■ INFORMATION GIVEN
------------------------------------------------

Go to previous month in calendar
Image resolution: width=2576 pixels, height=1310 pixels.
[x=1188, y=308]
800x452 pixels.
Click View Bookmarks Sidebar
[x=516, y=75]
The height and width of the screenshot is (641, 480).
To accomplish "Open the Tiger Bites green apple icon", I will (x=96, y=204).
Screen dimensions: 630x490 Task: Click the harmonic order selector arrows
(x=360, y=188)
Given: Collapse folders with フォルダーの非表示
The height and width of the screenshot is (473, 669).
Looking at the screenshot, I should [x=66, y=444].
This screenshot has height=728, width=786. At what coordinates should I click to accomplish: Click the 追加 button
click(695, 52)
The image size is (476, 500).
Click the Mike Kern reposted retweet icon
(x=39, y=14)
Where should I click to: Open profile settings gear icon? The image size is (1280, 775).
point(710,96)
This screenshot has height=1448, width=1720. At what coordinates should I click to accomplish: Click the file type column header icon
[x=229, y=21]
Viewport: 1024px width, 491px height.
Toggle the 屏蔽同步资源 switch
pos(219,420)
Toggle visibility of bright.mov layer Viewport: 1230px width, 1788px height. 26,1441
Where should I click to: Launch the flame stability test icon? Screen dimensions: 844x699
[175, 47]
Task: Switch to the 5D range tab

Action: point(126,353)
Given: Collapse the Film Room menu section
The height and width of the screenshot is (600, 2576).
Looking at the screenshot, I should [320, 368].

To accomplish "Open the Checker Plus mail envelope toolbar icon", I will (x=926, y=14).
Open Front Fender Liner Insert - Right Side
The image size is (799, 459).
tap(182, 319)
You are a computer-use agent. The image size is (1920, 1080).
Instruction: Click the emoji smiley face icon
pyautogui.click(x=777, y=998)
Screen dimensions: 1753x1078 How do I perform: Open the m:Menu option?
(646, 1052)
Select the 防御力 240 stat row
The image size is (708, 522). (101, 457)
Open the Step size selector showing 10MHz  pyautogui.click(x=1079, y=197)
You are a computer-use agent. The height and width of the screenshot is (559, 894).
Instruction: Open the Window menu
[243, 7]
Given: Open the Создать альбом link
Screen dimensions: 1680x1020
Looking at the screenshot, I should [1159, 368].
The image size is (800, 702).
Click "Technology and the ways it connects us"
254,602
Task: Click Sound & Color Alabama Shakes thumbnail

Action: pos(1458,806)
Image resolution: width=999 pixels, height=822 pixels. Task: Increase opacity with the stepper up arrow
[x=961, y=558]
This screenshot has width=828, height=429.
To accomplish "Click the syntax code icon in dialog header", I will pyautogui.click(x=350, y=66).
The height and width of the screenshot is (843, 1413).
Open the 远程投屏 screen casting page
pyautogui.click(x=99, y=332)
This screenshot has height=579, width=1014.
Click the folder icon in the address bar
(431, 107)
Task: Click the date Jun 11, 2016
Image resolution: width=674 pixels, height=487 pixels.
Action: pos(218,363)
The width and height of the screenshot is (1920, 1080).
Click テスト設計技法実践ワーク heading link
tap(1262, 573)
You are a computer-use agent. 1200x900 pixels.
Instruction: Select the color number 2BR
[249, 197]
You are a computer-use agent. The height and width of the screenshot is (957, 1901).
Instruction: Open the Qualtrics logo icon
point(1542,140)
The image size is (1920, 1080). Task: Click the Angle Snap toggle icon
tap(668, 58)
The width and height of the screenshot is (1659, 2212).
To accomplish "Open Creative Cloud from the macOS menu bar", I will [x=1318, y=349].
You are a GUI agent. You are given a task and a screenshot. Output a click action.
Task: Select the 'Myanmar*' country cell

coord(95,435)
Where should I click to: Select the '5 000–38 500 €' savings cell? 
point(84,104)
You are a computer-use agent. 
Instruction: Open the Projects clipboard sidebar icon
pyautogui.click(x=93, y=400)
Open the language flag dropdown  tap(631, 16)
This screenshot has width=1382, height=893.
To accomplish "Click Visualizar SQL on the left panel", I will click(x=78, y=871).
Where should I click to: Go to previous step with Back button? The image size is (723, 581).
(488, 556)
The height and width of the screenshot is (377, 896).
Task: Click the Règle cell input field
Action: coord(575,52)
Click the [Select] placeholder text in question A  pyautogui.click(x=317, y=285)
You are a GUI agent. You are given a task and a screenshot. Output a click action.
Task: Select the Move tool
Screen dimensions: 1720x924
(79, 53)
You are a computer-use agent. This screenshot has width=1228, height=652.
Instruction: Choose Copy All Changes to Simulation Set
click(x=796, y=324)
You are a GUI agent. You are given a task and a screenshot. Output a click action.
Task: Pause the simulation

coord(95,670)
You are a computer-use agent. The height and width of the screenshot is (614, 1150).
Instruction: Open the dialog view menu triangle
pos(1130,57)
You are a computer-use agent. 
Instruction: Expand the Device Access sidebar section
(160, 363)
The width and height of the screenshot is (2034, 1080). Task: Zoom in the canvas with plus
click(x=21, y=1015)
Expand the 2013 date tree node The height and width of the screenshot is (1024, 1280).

------------------------------------------------

■ DESCRIPTION OF THE TASK
Please copy every one of the records above again, character for character, keeping their order and line breaks unchanged.

■ COMPLETE RESPONSE
Go to previous month in calendar
Image resolution: width=2576 pixels, height=1310 pixels.
[x=1188, y=308]
800x452 pixels.
Click View Bookmarks Sidebar
[x=516, y=75]
The height and width of the screenshot is (641, 480).
To accomplish "Open the Tiger Bites green apple icon", I will (x=96, y=204).
Screen dimensions: 630x490 Task: Click the harmonic order selector arrows
(x=360, y=188)
Given: Collapse folders with フォルダーの非表示
The height and width of the screenshot is (473, 669).
Looking at the screenshot, I should [x=66, y=444].
This screenshot has height=728, width=786. At what coordinates should I click to accomplish: Click the 追加 button
click(695, 52)
The image size is (476, 500).
Click the Mike Kern reposted retweet icon
(x=39, y=14)
Where should I click to: Open profile settings gear icon? The image size is (1280, 775).
point(710,96)
This screenshot has height=1448, width=1720. At what coordinates should I click to accomplish: Click the file type column header icon
[x=229, y=21]
Viewport: 1024px width, 491px height.
Toggle the 屏蔽同步资源 switch
pos(219,420)
Toggle visibility of bright.mov layer Viewport: 1230px width, 1788px height. 26,1441
Where should I click to: Launch the flame stability test icon? Screen dimensions: 844x699
[175, 47]
Task: Switch to the 5D range tab

Action: point(126,353)
Given: Collapse the Film Room menu section
The height and width of the screenshot is (600, 2576).
Looking at the screenshot, I should [320, 368].

To accomplish "Open the Checker Plus mail envelope toolbar icon", I will (x=926, y=14).
Open Front Fender Liner Insert - Right Side
The image size is (799, 459).
tap(182, 319)
You are a computer-use agent. The image size is (1920, 1080).
Instruction: Click the emoji smiley face icon
pyautogui.click(x=777, y=998)
Screen dimensions: 1753x1078 How do I perform: Open the m:Menu option?
(646, 1052)
Select the 防御力 240 stat row
The image size is (708, 522). (101, 457)
Open the Step size selector showing 10MHz  pyautogui.click(x=1079, y=197)
You are a computer-use agent. The height and width of the screenshot is (559, 894).
Instruction: Open the Window menu
[243, 7]
Given: Open the Создать альбом link
Screen dimensions: 1680x1020
Looking at the screenshot, I should [1159, 368].
The image size is (800, 702).
Click "Technology and the ways it connects us"
254,602
Task: Click Sound & Color Alabama Shakes thumbnail

Action: pos(1458,806)
Image resolution: width=999 pixels, height=822 pixels. Task: Increase opacity with the stepper up arrow
[x=961, y=558]
This screenshot has width=828, height=429.
To accomplish "Click the syntax code icon in dialog header", I will pyautogui.click(x=350, y=66).
The height and width of the screenshot is (843, 1413).
Open the 远程投屏 screen casting page
pyautogui.click(x=99, y=332)
This screenshot has height=579, width=1014.
Click the folder icon in the address bar
(431, 107)
Task: Click the date Jun 11, 2016
Image resolution: width=674 pixels, height=487 pixels.
Action: pos(218,363)
The width and height of the screenshot is (1920, 1080).
Click テスト設計技法実践ワーク heading link
tap(1262, 573)
You are a computer-use agent. 1200x900 pixels.
Instruction: Select the color number 2BR
[249, 197]
You are a computer-use agent. The height and width of the screenshot is (957, 1901).
Instruction: Open the Qualtrics logo icon
point(1542,140)
The image size is (1920, 1080). Task: Click the Angle Snap toggle icon
tap(668, 58)
The width and height of the screenshot is (1659, 2212).
To accomplish "Open Creative Cloud from the macOS menu bar", I will [x=1318, y=349].
You are a GUI agent. You are given a task and a screenshot. Output a click action.
Task: Select the 'Myanmar*' country cell

coord(95,435)
Where should I click to: Select the '5 000–38 500 €' savings cell? 
point(84,104)
You are a computer-use agent. 
Instruction: Open the Projects clipboard sidebar icon
pyautogui.click(x=93, y=400)
Open the language flag dropdown  tap(631, 16)
This screenshot has width=1382, height=893.
To accomplish "Click Visualizar SQL on the left panel", I will click(x=78, y=871).
Where should I click to: Go to previous step with Back button? The image size is (723, 581).
(488, 556)
The height and width of the screenshot is (377, 896).
Task: Click the Règle cell input field
Action: coord(575,52)
Click the [Select] placeholder text in question A  pyautogui.click(x=317, y=285)
You are a GUI agent. You are given a task and a screenshot. Output a click action.
Task: Select the Move tool
Screen dimensions: 1720x924
(79, 53)
You are a computer-use agent. This screenshot has width=1228, height=652.
Instruction: Choose Copy All Changes to Simulation Set
click(x=796, y=324)
You are a GUI agent. You are given a task and a screenshot. Output a click action.
Task: Pause the simulation

coord(95,670)
You are a computer-use agent. The height and width of the screenshot is (614, 1150).
Instruction: Open the dialog view menu triangle
pos(1130,57)
You are a computer-use agent. 
Instruction: Expand the Device Access sidebar section
(160, 363)
The width and height of the screenshot is (2034, 1080). Task: Zoom in the canvas with plus
click(x=21, y=1015)
Expand the 2013 date tree node The height and width of the screenshot is (1024, 1280).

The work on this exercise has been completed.